[Entries taken from a collection]
☆ ☆ ☆ ☆ ☆ ☆ ☆
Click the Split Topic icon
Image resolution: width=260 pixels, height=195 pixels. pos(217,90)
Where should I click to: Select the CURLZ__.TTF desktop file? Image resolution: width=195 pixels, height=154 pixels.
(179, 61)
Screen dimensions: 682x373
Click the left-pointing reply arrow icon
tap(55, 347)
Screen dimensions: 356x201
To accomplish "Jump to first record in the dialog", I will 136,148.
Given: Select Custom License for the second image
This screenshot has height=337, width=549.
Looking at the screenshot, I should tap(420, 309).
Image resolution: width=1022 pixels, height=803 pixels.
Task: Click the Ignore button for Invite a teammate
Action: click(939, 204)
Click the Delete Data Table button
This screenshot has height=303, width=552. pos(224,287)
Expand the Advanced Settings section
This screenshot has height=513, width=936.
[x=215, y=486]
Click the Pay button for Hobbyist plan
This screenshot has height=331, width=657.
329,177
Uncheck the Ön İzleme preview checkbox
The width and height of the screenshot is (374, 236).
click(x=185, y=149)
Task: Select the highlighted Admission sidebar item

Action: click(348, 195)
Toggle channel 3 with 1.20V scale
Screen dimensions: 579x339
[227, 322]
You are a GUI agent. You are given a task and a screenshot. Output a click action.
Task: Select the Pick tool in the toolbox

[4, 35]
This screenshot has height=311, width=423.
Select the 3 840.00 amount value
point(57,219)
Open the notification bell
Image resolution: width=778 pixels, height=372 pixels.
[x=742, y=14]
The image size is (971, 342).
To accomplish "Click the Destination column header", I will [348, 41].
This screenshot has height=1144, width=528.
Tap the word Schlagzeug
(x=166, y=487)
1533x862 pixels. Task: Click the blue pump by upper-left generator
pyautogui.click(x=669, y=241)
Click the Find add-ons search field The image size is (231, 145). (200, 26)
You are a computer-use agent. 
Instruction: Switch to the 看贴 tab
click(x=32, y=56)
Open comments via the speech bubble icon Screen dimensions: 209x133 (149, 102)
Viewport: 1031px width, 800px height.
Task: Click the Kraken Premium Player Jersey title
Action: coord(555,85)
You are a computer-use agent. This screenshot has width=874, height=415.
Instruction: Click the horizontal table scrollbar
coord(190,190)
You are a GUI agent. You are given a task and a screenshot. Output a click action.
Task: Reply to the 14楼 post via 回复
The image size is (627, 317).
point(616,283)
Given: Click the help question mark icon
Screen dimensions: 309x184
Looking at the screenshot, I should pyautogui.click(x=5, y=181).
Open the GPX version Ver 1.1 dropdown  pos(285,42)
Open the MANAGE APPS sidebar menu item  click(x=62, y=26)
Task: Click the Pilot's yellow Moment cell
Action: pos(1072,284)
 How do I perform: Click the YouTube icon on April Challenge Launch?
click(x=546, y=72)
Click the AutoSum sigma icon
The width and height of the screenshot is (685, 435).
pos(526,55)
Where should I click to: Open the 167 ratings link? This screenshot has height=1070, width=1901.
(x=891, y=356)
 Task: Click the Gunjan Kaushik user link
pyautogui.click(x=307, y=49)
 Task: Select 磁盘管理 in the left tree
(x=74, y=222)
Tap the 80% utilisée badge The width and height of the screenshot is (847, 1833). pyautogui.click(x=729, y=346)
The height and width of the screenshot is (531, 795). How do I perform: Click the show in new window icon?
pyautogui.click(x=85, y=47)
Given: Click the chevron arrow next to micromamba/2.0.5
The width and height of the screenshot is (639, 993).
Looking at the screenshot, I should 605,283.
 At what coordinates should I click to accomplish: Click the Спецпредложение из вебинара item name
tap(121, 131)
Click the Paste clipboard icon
☆ ☆ ☆ ☆ ☆ ☆ ☆
ASSIGNED TASK: Every line above must appear again in your reply, exactly as written.

TASK RESULT:
Click the Split Topic icon
Image resolution: width=260 pixels, height=195 pixels. pos(217,90)
Where should I click to: Select the CURLZ__.TTF desktop file? Image resolution: width=195 pixels, height=154 pixels.
(179, 61)
Screen dimensions: 682x373
Click the left-pointing reply arrow icon
tap(55, 347)
Screen dimensions: 356x201
To accomplish "Jump to first record in the dialog", I will 136,148.
Given: Select Custom License for the second image
This screenshot has height=337, width=549.
Looking at the screenshot, I should tap(420, 309).
Image resolution: width=1022 pixels, height=803 pixels.
Task: Click the Ignore button for Invite a teammate
Action: click(939, 204)
Click the Delete Data Table button
This screenshot has height=303, width=552. pos(224,287)
Expand the Advanced Settings section
This screenshot has height=513, width=936.
[x=215, y=486]
Click the Pay button for Hobbyist plan
This screenshot has height=331, width=657.
329,177
Uncheck the Ön İzleme preview checkbox
The width and height of the screenshot is (374, 236).
click(x=185, y=149)
Task: Select the highlighted Admission sidebar item

Action: click(348, 195)
Toggle channel 3 with 1.20V scale
Screen dimensions: 579x339
[227, 322]
You are a GUI agent. You are given a task and a screenshot. Output a click action.
Task: Select the Pick tool in the toolbox

[4, 35]
This screenshot has height=311, width=423.
Select the 3 840.00 amount value
point(57,219)
Open the notification bell
Image resolution: width=778 pixels, height=372 pixels.
[x=742, y=14]
The image size is (971, 342).
To accomplish "Click the Destination column header", I will [348, 41].
This screenshot has height=1144, width=528.
Tap the word Schlagzeug
(x=166, y=487)
1533x862 pixels. Task: Click the blue pump by upper-left generator
pyautogui.click(x=669, y=241)
Click the Find add-ons search field The image size is (231, 145). (200, 26)
You are a computer-use agent. 
Instruction: Switch to the 看贴 tab
click(x=32, y=56)
Open comments via the speech bubble icon Screen dimensions: 209x133 (149, 102)
Viewport: 1031px width, 800px height.
Task: Click the Kraken Premium Player Jersey title
Action: coord(555,85)
You are a computer-use agent. This screenshot has width=874, height=415.
Instruction: Click the horizontal table scrollbar
coord(190,190)
You are a GUI agent. You are given a task and a screenshot. Output a click action.
Task: Reply to the 14楼 post via 回复
The image size is (627, 317).
point(616,283)
Given: Click the help question mark icon
Screen dimensions: 309x184
Looking at the screenshot, I should pyautogui.click(x=5, y=181).
Open the GPX version Ver 1.1 dropdown  pos(285,42)
Open the MANAGE APPS sidebar menu item  click(x=62, y=26)
Task: Click the Pilot's yellow Moment cell
Action: pos(1072,284)
 How do I perform: Click the YouTube icon on April Challenge Launch?
click(x=546, y=72)
Click the AutoSum sigma icon
The width and height of the screenshot is (685, 435).
pos(526,55)
Where should I click to: Open the 167 ratings link? This screenshot has height=1070, width=1901.
(x=891, y=356)
 Task: Click the Gunjan Kaushik user link
pyautogui.click(x=307, y=49)
 Task: Select 磁盘管理 in the left tree
(x=74, y=222)
Tap the 80% utilisée badge The width and height of the screenshot is (847, 1833). pyautogui.click(x=729, y=346)
The height and width of the screenshot is (531, 795). How do I perform: Click the show in new window icon?
pyautogui.click(x=85, y=47)
Given: Click the chevron arrow next to micromamba/2.0.5
The width and height of the screenshot is (639, 993).
Looking at the screenshot, I should 605,283.
 At what coordinates should I click to accomplish: Click the Спецпредложение из вебинара item name
tap(121, 131)
Click the Paste clipboard icon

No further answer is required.